* _WORK TO COMPLETE_
In the passage on AACSB learning standards, swap "premier" for "leading" and write out the text from "These exercises are" through "and reflective thinking.".

* _DOCUMENT PASSAGE_
-- Opening Marker --

These exercises are designed to ensure that the knowledge you gain from this book about international business meets the learning standards set out by the international Association to Advance Collegiate Schools of Business (AACSB International).Association to Advance Collegiate Schools of Business website, accessed January 26, 2010, AACSB is the premier accrediting agency of collegiate business schools and accounting programs worldwide. It expects that you will gain knowledge in the areas of communication, ethical reasoning, analytical skills, use of information technology, multiculturalism and diversity, and reflective thinking.

Experiential Exercises

(AACSB: Communication, Use of Information Technology, Analytical Skills)

  1. You’ve been tasked with obtaining financing for your subsidiary in Brazil. Of all the sources of financing you’ve learned about in this chapter, which sources of financing would you explore? Would you consider equity financing in the Brazilian stock exchange? What factors would you research before making this financing decision?

-- Closing Marker --

* _DATA SEGMENT_
-- Opening Marker --

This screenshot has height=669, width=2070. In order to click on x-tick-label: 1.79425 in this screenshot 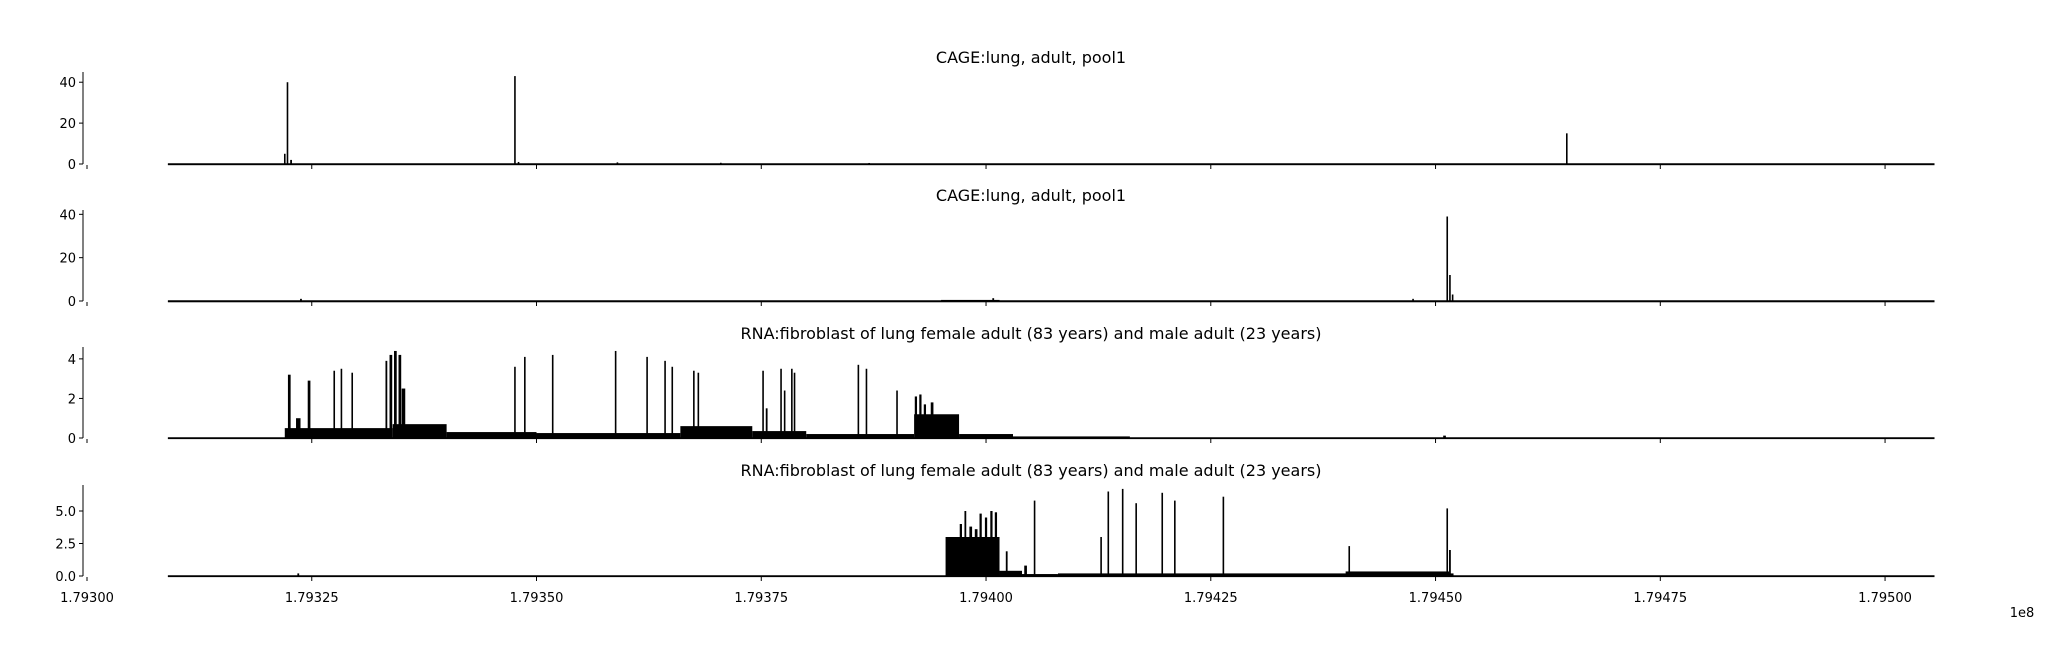, I will do `click(1211, 598)`.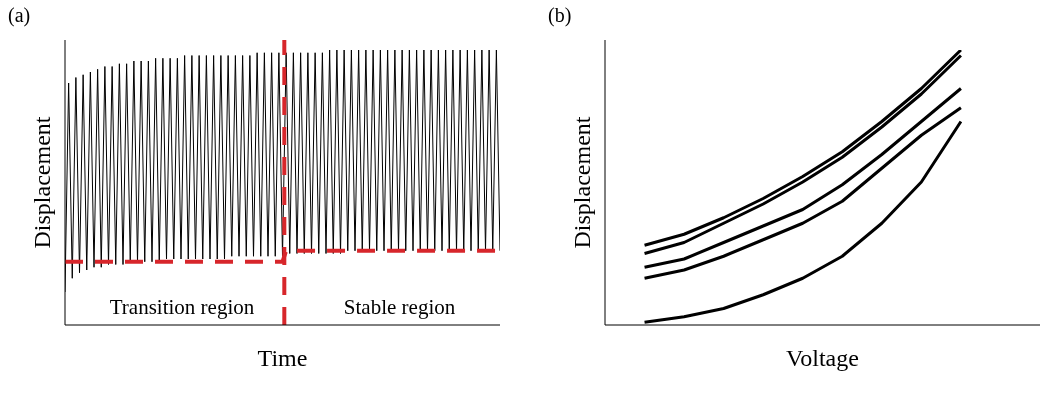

-- Closing Marker --

* _ANSWER SPACE_
These exercises are designed to ensure that the knowledge you gain from this book about international business meets the learning standards set out by the international Association to Advance Collegiate Schools of Business (AACSB International).Association to Advance Collegiate Schools of Business website, accessed January 26, 2010, AACSB is the leading accrediting agency of collegiate business schools and accounting programs worldwide. It expects that you will gain knowledge in the areas of communication, ethical reasoning, analytical skills, use of information technology, multiculturalism and diversity, and reflective thinking.